Information shown
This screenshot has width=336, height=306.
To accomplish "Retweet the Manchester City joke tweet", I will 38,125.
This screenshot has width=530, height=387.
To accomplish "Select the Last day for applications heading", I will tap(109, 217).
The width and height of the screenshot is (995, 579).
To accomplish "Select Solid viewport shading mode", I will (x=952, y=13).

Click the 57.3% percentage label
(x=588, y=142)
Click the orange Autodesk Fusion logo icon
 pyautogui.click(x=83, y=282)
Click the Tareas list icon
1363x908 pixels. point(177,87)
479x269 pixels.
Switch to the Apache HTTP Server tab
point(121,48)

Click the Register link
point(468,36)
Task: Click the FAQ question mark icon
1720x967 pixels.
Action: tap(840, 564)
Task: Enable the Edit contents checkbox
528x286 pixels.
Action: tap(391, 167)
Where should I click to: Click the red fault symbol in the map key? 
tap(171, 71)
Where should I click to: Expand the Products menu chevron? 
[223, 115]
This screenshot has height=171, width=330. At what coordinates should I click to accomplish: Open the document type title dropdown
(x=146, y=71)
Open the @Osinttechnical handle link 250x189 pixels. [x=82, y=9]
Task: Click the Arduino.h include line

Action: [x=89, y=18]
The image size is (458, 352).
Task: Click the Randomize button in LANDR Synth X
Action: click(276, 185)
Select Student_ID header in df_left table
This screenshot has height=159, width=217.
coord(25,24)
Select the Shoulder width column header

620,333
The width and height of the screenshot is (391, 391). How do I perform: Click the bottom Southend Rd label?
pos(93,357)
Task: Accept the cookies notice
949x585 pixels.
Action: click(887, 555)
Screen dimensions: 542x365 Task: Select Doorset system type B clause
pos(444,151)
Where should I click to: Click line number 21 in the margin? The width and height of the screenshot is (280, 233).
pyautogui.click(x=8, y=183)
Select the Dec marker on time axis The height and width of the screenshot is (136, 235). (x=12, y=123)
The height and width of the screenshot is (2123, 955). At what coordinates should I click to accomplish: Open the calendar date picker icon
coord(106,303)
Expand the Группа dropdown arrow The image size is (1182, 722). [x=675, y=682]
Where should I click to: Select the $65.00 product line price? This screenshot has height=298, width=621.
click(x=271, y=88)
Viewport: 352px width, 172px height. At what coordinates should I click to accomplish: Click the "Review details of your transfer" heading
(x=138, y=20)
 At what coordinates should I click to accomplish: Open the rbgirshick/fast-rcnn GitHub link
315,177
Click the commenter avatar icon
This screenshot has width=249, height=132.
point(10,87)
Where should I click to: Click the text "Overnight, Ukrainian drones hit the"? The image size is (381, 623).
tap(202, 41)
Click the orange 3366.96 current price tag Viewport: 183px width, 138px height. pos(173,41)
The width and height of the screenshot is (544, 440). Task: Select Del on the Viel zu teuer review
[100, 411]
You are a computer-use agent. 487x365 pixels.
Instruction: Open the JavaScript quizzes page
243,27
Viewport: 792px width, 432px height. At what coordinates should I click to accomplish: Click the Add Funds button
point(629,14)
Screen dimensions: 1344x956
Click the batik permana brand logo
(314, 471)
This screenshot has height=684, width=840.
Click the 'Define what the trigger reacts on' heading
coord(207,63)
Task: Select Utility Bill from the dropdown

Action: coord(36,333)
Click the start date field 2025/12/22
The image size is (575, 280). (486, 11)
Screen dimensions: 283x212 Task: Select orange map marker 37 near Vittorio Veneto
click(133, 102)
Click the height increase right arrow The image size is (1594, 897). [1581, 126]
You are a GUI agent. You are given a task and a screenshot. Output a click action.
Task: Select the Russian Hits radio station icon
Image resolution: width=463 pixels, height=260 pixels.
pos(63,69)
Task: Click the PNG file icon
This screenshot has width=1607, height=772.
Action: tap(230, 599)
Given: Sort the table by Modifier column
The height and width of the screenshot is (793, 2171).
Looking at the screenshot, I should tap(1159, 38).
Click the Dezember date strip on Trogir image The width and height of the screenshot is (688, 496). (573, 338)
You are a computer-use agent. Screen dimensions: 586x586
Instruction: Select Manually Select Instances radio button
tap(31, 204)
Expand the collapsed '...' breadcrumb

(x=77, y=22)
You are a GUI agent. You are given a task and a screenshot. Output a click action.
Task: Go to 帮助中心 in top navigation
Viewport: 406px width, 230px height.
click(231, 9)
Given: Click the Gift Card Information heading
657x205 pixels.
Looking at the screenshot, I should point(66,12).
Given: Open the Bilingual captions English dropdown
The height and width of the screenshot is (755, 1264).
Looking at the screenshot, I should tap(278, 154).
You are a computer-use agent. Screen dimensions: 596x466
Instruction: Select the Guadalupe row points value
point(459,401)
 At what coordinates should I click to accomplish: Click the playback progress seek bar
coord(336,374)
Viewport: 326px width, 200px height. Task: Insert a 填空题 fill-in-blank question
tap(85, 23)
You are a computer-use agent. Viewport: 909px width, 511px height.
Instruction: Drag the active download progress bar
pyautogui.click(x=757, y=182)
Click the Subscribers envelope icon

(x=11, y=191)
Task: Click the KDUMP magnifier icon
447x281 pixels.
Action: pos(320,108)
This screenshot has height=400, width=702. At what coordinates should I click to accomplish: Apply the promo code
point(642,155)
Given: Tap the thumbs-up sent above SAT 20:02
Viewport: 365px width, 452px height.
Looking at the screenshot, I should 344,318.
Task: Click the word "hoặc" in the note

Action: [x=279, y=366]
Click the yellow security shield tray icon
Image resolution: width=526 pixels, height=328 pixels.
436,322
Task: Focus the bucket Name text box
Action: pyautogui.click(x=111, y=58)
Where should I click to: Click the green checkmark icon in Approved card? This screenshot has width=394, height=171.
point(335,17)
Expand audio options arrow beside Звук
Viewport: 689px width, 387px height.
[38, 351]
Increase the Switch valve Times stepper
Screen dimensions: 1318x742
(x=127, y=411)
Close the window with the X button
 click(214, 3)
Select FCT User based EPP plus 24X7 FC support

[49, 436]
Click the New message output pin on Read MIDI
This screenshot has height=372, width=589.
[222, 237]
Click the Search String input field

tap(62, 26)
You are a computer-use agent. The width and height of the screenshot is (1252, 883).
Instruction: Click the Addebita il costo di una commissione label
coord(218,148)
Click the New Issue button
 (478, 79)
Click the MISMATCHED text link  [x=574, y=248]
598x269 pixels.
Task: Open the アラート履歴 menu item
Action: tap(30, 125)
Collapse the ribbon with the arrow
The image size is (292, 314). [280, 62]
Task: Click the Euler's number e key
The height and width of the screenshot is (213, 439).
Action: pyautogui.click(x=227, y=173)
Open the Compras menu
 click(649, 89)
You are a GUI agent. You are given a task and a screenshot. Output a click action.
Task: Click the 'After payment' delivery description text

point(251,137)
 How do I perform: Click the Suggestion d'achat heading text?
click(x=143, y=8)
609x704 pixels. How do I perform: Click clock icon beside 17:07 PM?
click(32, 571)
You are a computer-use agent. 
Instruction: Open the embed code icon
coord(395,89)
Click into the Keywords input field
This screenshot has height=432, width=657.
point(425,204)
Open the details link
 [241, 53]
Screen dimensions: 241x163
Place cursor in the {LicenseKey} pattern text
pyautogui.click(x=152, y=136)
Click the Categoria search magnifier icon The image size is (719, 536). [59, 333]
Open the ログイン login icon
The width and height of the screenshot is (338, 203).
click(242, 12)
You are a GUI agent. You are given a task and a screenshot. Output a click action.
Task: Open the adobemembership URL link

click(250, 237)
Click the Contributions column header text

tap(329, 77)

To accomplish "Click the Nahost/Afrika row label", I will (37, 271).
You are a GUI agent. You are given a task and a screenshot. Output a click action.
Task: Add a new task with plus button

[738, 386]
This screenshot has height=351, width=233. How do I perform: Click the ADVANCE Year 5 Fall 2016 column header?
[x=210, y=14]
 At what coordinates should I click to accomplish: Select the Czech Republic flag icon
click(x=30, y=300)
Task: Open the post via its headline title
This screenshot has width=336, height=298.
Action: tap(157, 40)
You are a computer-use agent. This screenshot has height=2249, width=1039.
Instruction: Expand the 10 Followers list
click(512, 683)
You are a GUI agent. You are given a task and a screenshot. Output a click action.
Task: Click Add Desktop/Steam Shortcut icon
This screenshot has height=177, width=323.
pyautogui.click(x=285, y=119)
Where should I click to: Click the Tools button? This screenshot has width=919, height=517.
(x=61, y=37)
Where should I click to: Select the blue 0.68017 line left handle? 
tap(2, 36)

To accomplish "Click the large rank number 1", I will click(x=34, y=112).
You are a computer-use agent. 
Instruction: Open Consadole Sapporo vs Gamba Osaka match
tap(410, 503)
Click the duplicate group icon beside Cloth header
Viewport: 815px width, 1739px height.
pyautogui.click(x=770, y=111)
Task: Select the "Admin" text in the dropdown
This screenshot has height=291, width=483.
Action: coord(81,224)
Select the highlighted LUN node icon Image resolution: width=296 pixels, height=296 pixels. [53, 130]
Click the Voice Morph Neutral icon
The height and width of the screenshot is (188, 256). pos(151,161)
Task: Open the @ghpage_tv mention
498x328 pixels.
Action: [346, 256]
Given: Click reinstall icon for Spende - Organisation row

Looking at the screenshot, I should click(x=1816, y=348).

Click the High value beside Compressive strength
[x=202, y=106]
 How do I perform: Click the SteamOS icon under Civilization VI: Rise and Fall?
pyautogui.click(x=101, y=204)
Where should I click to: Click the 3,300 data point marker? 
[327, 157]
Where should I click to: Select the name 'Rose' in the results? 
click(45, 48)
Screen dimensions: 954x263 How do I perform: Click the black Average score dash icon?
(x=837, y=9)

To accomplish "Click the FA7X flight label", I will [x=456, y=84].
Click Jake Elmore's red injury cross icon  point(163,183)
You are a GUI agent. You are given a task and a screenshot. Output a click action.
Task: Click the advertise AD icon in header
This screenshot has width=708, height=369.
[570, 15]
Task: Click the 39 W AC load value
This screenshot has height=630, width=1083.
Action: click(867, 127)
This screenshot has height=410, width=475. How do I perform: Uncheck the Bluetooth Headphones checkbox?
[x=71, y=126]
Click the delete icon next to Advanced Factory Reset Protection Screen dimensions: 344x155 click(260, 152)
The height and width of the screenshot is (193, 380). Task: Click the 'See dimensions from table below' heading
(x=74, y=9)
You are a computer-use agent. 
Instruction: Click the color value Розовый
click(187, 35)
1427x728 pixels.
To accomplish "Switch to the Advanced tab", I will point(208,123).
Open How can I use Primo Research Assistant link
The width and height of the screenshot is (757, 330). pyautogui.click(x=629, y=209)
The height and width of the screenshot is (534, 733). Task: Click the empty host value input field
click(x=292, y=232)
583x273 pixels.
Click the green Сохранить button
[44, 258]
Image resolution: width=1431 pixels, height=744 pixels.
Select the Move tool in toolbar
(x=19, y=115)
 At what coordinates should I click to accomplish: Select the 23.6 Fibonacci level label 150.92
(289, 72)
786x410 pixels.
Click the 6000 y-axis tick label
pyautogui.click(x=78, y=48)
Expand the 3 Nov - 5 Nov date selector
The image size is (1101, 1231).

Task requirements
Your reply must consist of the number of lines in the material above that include "will", and nothing else.

Written reply
7